Frequently Asked Questions¶
I have a massive CSV file which I can not fit all into memory at one time. How do I convert it to HDF5?¶
Such an operation is a one-liner in Vaex:
df = vaex.from_csv('./my_data/my_big_file.csv', convert=True, chunk_size=5_000_000)
When the above line is executed, Vaex will read the CSV in chunks, and convert each chunk to a temporary HDF5 file on disk. All temporary will files are then concatenated into a single HDF5, and the temporary files deleted. The size of the individual chunks to be read can be specified via the chunk_size
argument.
For more information on importing and exporting data with Vaex, please refer to please refer to the I/O example page.
Why can’t I open a HDF5 file that was exported from a pandas
DataFrame using .to_hdf
?¶
When one uses the pandas
.to_hdf
method, the output HDF5 file has a row based format. Vaex
on the other hand expects column based HDF5 files. This allows for more efficient reading of data columns, which is much more commonly required for data science applications.
One can easily export a pandas
DataFrame to a vaex
friendly HDF5 file:
vaex_df = vaex.from_pandas(pandas_df, copy_index=False)
vaex_df.export_hdf5('my_data.hdf5')
Why can’t I add a new column after filtering a vaex
DataFrame?¶
Unlike other libraries, vaex
does not copy or modify the data. After a filtering operations for example:
df2 = df[df.x > 5]
df2
still contains all of the data present in df
however. The difference is that the columns of df2
are lazily indexed, and only the rows for which the filtering condition is satisfied are displayed or used. This means that in principle one can turn filters on/off as needed.
To be able to manually add a new column to the filtered df2
DataFrame, one needs to use the df2.extract()

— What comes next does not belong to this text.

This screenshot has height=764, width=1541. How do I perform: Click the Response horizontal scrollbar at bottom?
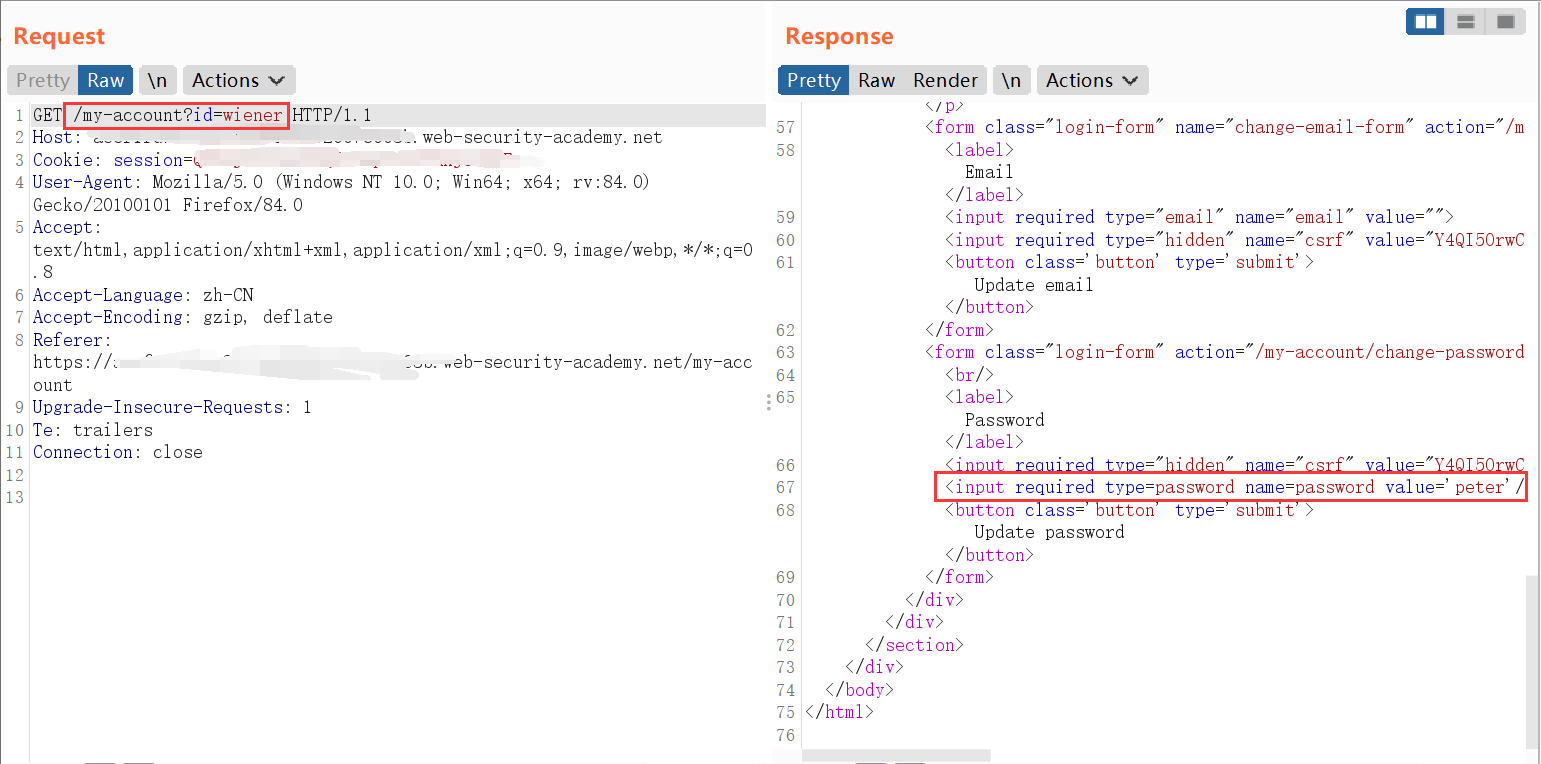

method first. This will drop the lazy indexing, making the length of df2
equal to its filtered length.
Here is a short example:
[1]:
import vaex
import numpy as np
df = vaex.from_dict({'id': np.array([1, 2, 3, 4]),
'name': np.array(['Sally', 'Tom', 'Maria', 'John'])
})
df2 = df[df.id > 2]
df2 = df2.extract()
df2['age'] = np.array([27, 29])
df2
[1]:
# | id | name | age |
---|---|---|---|
0 | 3 | Maria | 27 |
1 | 4 | John | 29 |